6 Fakta Kasus Eggi Sudjana, Berawal dari Seruan People Power hingga Jadi Tahanan Polda Metro

Eggi resmi menjadi tahanan Polda Metro Jaya atas kasus makar terkait seruan people power selama 20 hari ke depan.

Keputusan penahanan Eggi itu dikeluarkan setelah polisi melakukan pemeriksaan lebih dari 30 jam sejak Senin (13/5/2019) sore.

"Saya Insyaallah warga negara yang taat hukum dalam proses ini. Pihak kepolisian yang sekarang sudah menetapkan saya sebagai tahanan untuk 20 hari ke depan," kata Eggi di Polda Metro Jaya, Selasa.

Kompas.com merangkum 6 fakta perjalanan kasus makar yang menjerat Eggi Sudjana hingga berakhir di tahanan.

1. Berawal Dari Seruan People Power

Kasus makar tersebut berawal dari tersebarnya sebuah video yang menampilkan Eggi mengajak orang melakukan people power.

Video itu tersebar melalui aplikasi pesan singkat WhatsApp dan YouTube pada 17 April atau sesaat setelah hasil hitung cepat atau quick count sejumlah lembaga survei muncul di media elektronik.

Eggi pun dilaporkan oleh Suryanto, relawan Jokowi-Ma'ruf Center (Pro Jomac). Laporan tersebut teregister dengan nomor: LP/B/0391/IV/2019/BARESKRIM tertanggal 19 April 2019 dengan tuduhan makar. Laporan tersebut selanjutnya dilimpahkan ke Polda Metro Jaya.

Eggi dipanggil oleh penyidik Polda Metro Jaya untuk dimintai keterangan sebagai saksi pada 26 April 2019.

Kemudian, Eggi, dipanggil kembali untuk menjalani pemeriksaan kedua sebagai saksi pada 3 Mei 2019. Kendati demikian, Eggi tak memenuhi panggilan penyidik.

Kala itu, kuasa hukum Eggi, Pitra Romadoni Nasution, mengatakan, kliennya telah memberikan kuasa kepada dirinya untuk memenuhi panggilan kedua penyidik.

"Klien kami sudah merasa cukup (menjawab pertanyaan penyidik). Mau tanya apa lagi? Kalau mau tanya tentang pendapat, silakan datang ke kediaman (Eggi Sudjana) atau kantor kami (tim advokasi Eggi Sudjana)," kata Pitra, Jumat (3/5/2019).

2. Penetapan Tersangka

Setelah penyidik memiliki bukti permulaan yang didapatkan dari pemeriksaan saksi-saksi hingga barang bukti, penyidik menetapkan Eggi sebagai tersangka makar terkait seruan people power pada 9 Mei 2019.

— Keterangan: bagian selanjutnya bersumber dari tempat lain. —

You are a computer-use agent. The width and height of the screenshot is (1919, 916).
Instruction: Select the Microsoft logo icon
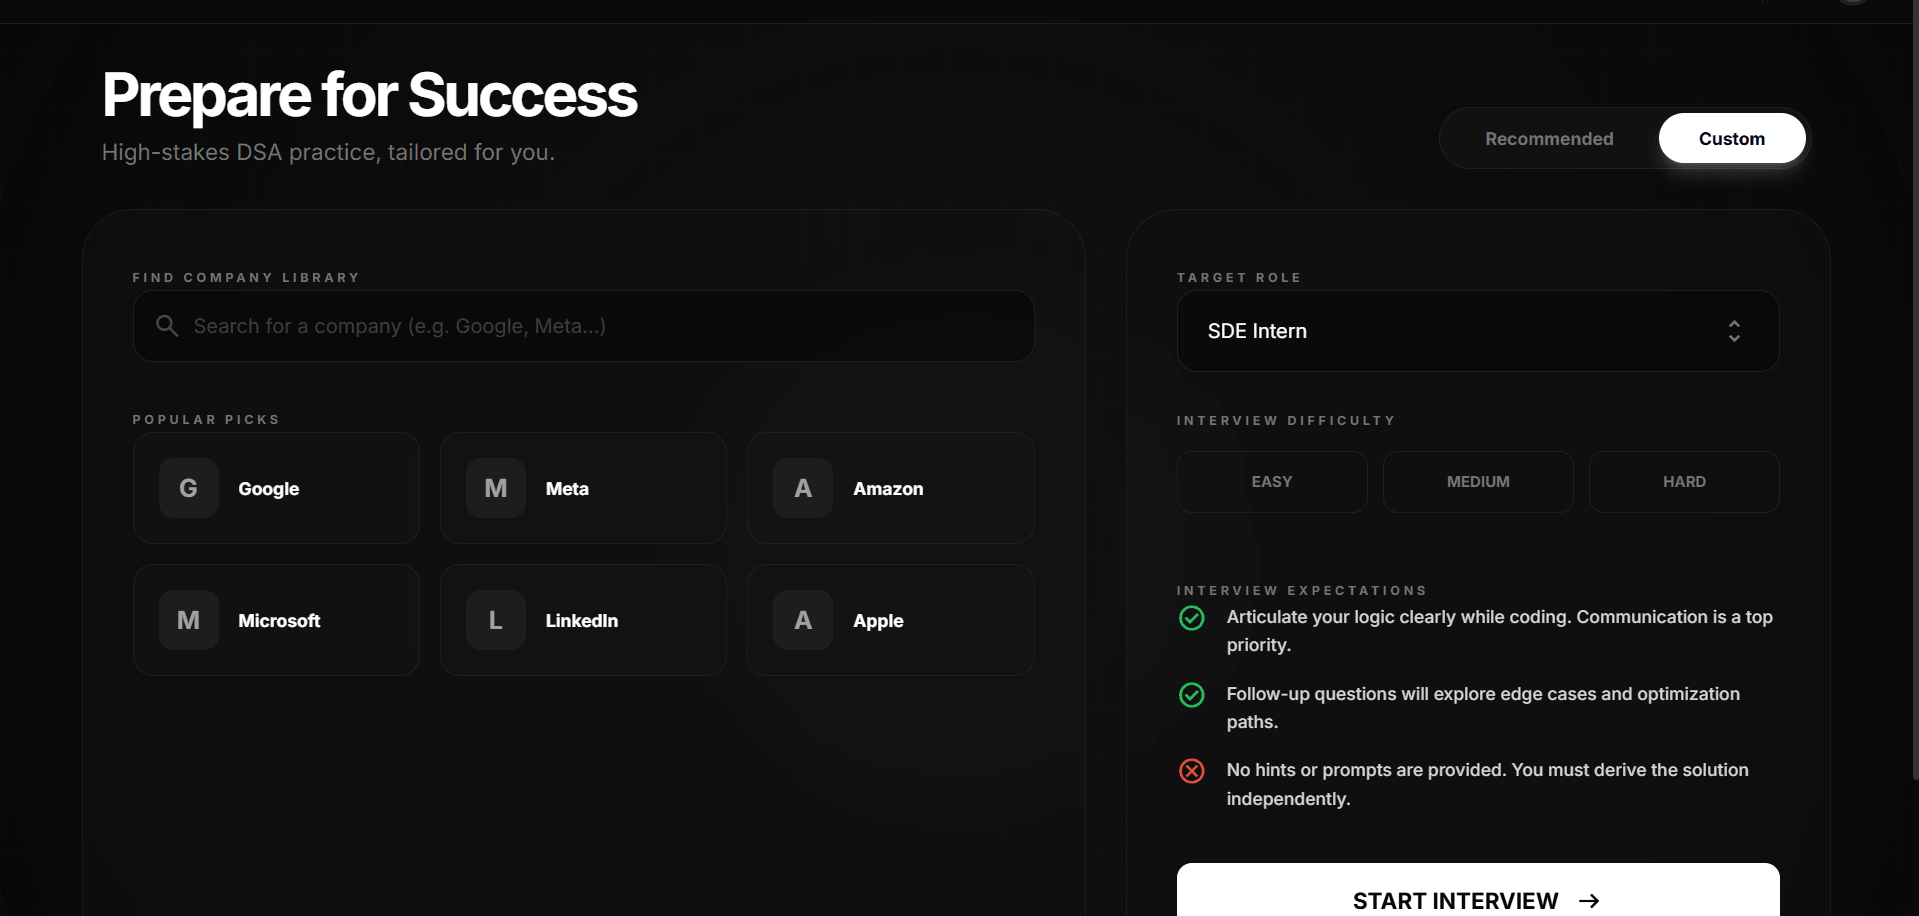[188, 620]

"Penetapan tersangka itu berdasarkan bukti permulaan yakni pemeriksaan enam saksi, empat keterangan ahli, petunjuk barang bukti seperti video, dan pemberitaan di media online," kata Kabid Humas Polda Metro Jaya Kombes Argo Yuwono, Kamis (9/5/2019).

Eggi dijerat pasal berlapis atas kasus dugaan makar terkait dengan seruan people power tersebut.

Pasal-pasal yang menjerat Eggi itu mengatur tentang tindak pidana kejahatan terhadap keamanan negara/makar dan atau menyiarkan suatu berita atau mengeluarkan pemberitahuan yang dapat menimbulkan keonaran di kalangan masyarakat dan atau menyiarkan kabar yang tidak pasti atau kabar yang berlebihan atau kabar yang tidak lengkap.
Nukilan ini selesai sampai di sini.